Exercise
Return every line of the listing below, copied character for character with nothing changed, added, or left out.

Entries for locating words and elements

* start *

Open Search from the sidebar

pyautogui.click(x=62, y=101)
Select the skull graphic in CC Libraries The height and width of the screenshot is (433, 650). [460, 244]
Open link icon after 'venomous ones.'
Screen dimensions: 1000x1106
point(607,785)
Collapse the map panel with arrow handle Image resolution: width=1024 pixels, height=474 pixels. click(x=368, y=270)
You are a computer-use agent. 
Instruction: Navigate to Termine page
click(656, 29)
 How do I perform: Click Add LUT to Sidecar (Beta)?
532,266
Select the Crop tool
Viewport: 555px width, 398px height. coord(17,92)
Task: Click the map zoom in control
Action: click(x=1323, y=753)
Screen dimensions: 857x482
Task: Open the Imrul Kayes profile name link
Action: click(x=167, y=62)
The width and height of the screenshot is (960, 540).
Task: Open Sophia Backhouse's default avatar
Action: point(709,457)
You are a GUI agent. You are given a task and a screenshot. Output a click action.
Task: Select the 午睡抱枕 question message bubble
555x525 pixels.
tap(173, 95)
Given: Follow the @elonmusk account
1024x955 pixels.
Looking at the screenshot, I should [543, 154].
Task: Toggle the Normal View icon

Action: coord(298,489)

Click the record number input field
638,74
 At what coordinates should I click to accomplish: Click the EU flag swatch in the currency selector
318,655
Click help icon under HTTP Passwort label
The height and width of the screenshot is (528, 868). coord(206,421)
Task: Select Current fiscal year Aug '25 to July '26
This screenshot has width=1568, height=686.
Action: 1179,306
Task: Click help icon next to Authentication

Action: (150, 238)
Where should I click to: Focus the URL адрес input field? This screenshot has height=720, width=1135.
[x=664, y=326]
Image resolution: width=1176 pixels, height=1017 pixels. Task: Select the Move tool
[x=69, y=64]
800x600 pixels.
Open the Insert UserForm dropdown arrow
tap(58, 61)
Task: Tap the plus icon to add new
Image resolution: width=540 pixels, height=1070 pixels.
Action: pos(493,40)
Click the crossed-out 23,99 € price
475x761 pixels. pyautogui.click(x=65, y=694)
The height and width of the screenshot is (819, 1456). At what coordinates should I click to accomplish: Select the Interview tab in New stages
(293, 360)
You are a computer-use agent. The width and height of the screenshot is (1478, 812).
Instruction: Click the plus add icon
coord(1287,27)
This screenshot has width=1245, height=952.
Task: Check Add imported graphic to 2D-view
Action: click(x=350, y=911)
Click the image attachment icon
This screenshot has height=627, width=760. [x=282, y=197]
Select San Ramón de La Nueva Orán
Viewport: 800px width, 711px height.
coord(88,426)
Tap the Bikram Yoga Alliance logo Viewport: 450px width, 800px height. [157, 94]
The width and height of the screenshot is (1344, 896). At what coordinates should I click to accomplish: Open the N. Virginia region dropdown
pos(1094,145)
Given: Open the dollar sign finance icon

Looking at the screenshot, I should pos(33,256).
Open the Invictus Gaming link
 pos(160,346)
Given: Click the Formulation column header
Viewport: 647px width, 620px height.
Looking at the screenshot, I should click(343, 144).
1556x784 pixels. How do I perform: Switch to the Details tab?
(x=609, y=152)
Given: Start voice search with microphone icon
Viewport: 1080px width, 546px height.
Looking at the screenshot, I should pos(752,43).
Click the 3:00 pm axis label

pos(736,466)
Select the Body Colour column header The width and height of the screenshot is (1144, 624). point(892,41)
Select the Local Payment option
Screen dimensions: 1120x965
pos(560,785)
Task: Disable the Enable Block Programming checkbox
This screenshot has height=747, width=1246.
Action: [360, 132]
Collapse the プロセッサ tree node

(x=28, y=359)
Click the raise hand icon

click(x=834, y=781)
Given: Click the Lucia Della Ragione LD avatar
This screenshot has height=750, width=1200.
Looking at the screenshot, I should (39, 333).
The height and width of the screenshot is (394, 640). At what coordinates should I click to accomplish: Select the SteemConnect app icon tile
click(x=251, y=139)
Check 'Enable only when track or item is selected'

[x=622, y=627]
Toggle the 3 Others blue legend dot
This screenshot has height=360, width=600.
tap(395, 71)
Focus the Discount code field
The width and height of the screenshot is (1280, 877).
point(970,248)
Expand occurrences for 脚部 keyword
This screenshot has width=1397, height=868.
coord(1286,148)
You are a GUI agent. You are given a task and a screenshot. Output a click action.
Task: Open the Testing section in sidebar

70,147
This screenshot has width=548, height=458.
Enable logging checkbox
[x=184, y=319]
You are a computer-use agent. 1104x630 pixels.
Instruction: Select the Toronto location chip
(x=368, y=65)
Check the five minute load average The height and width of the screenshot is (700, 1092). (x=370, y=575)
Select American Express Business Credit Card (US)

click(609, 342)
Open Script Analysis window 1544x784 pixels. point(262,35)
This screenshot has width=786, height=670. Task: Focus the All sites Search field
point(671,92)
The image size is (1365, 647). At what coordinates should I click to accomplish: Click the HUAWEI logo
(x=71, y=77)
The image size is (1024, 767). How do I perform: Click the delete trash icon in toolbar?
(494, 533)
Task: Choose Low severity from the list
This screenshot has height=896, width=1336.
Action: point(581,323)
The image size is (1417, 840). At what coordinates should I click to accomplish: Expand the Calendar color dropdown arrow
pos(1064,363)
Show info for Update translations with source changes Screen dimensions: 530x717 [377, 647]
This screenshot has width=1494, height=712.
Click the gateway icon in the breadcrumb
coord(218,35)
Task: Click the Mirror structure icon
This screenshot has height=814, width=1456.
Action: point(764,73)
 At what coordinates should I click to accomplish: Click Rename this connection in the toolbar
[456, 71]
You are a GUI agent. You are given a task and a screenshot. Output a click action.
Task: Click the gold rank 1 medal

* end *

Response to this exercise
Open Search from the sidebar

pyautogui.click(x=62, y=101)
Select the skull graphic in CC Libraries The height and width of the screenshot is (433, 650). [460, 244]
Open link icon after 'venomous ones.'
Screen dimensions: 1000x1106
point(607,785)
Collapse the map panel with arrow handle Image resolution: width=1024 pixels, height=474 pixels. click(x=368, y=270)
You are a computer-use agent. 
Instruction: Navigate to Termine page
click(656, 29)
 How do I perform: Click Add LUT to Sidecar (Beta)?
532,266
Select the Crop tool
Viewport: 555px width, 398px height. coord(17,92)
Task: Click the map zoom in control
Action: click(x=1323, y=753)
Screen dimensions: 857x482
Task: Open the Imrul Kayes profile name link
Action: click(x=167, y=62)
The width and height of the screenshot is (960, 540).
Task: Open Sophia Backhouse's default avatar
Action: point(709,457)
You are a GUI agent. You are given a task and a screenshot. Output a click action.
Task: Select the 午睡抱枕 question message bubble
555x525 pixels.
tap(173, 95)
Given: Follow the @elonmusk account
1024x955 pixels.
Looking at the screenshot, I should [543, 154].
Task: Toggle the Normal View icon

Action: coord(298,489)

Click the record number input field
638,74
 At what coordinates should I click to accomplish: Click the EU flag swatch in the currency selector
318,655
Click help icon under HTTP Passwort label
The height and width of the screenshot is (528, 868). coord(206,421)
Task: Select Current fiscal year Aug '25 to July '26
This screenshot has width=1568, height=686.
Action: 1179,306
Task: Click help icon next to Authentication

Action: (150, 238)
Where should I click to: Focus the URL адрес input field? This screenshot has height=720, width=1135.
[x=664, y=326]
Image resolution: width=1176 pixels, height=1017 pixels. Task: Select the Move tool
[x=69, y=64]
800x600 pixels.
Open the Insert UserForm dropdown arrow
tap(58, 61)
Task: Tap the plus icon to add new
Image resolution: width=540 pixels, height=1070 pixels.
Action: pos(493,40)
Click the crossed-out 23,99 € price
475x761 pixels. pyautogui.click(x=65, y=694)
The height and width of the screenshot is (819, 1456). At what coordinates should I click to accomplish: Select the Interview tab in New stages
(293, 360)
You are a computer-use agent. The width and height of the screenshot is (1478, 812).
Instruction: Click the plus add icon
coord(1287,27)
This screenshot has width=1245, height=952.
Task: Check Add imported graphic to 2D-view
Action: click(x=350, y=911)
Click the image attachment icon
This screenshot has height=627, width=760. [x=282, y=197]
Select San Ramón de La Nueva Orán
Viewport: 800px width, 711px height.
coord(88,426)
Tap the Bikram Yoga Alliance logo Viewport: 450px width, 800px height. [157, 94]
The width and height of the screenshot is (1344, 896). At what coordinates should I click to accomplish: Open the N. Virginia region dropdown
pos(1094,145)
Given: Open the dollar sign finance icon

Looking at the screenshot, I should pos(33,256).
Open the Invictus Gaming link
 pos(160,346)
Given: Click the Formulation column header
Viewport: 647px width, 620px height.
Looking at the screenshot, I should click(343, 144).
1556x784 pixels. How do I perform: Switch to the Details tab?
(x=609, y=152)
Given: Start voice search with microphone icon
Viewport: 1080px width, 546px height.
Looking at the screenshot, I should pos(752,43).
Click the 3:00 pm axis label

pos(736,466)
Select the Body Colour column header The width and height of the screenshot is (1144, 624). point(892,41)
Select the Local Payment option
Screen dimensions: 1120x965
pos(560,785)
Task: Disable the Enable Block Programming checkbox
This screenshot has height=747, width=1246.
Action: [360, 132]
Collapse the プロセッサ tree node

(x=28, y=359)
Click the raise hand icon

click(x=834, y=781)
Given: Click the Lucia Della Ragione LD avatar
This screenshot has height=750, width=1200.
Looking at the screenshot, I should (39, 333).
The height and width of the screenshot is (394, 640). At what coordinates should I click to accomplish: Select the SteemConnect app icon tile
click(x=251, y=139)
Check 'Enable only when track or item is selected'

[x=622, y=627]
Toggle the 3 Others blue legend dot
This screenshot has height=360, width=600.
tap(395, 71)
Focus the Discount code field
The width and height of the screenshot is (1280, 877).
point(970,248)
Expand occurrences for 脚部 keyword
This screenshot has width=1397, height=868.
coord(1286,148)
You are a GUI agent. You are given a task and a screenshot. Output a click action.
Task: Open the Testing section in sidebar

70,147
This screenshot has width=548, height=458.
Enable logging checkbox
[x=184, y=319]
You are a computer-use agent. 1104x630 pixels.
Instruction: Select the Toronto location chip
(x=368, y=65)
Check the five minute load average The height and width of the screenshot is (700, 1092). (x=370, y=575)
Select American Express Business Credit Card (US)

click(609, 342)
Open Script Analysis window 1544x784 pixels. point(262,35)
This screenshot has width=786, height=670. Task: Focus the All sites Search field
point(671,92)
The image size is (1365, 647). At what coordinates should I click to accomplish: Click the HUAWEI logo
(x=71, y=77)
The image size is (1024, 767). How do I perform: Click the delete trash icon in toolbar?
(494, 533)
Task: Choose Low severity from the list
This screenshot has height=896, width=1336.
Action: point(581,323)
The image size is (1417, 840). At what coordinates should I click to accomplish: Expand the Calendar color dropdown arrow
pos(1064,363)
Show info for Update translations with source changes Screen dimensions: 530x717 [377, 647]
This screenshot has width=1494, height=712.
Click the gateway icon in the breadcrumb
coord(218,35)
Task: Click the Mirror structure icon
This screenshot has height=814, width=1456.
Action: point(764,73)
 At what coordinates should I click to accomplish: Click Rename this connection in the toolbar
[456, 71]
You are a GUI agent. You are given a task and a screenshot. Output a click action.
Task: Click the gold rank 1 medal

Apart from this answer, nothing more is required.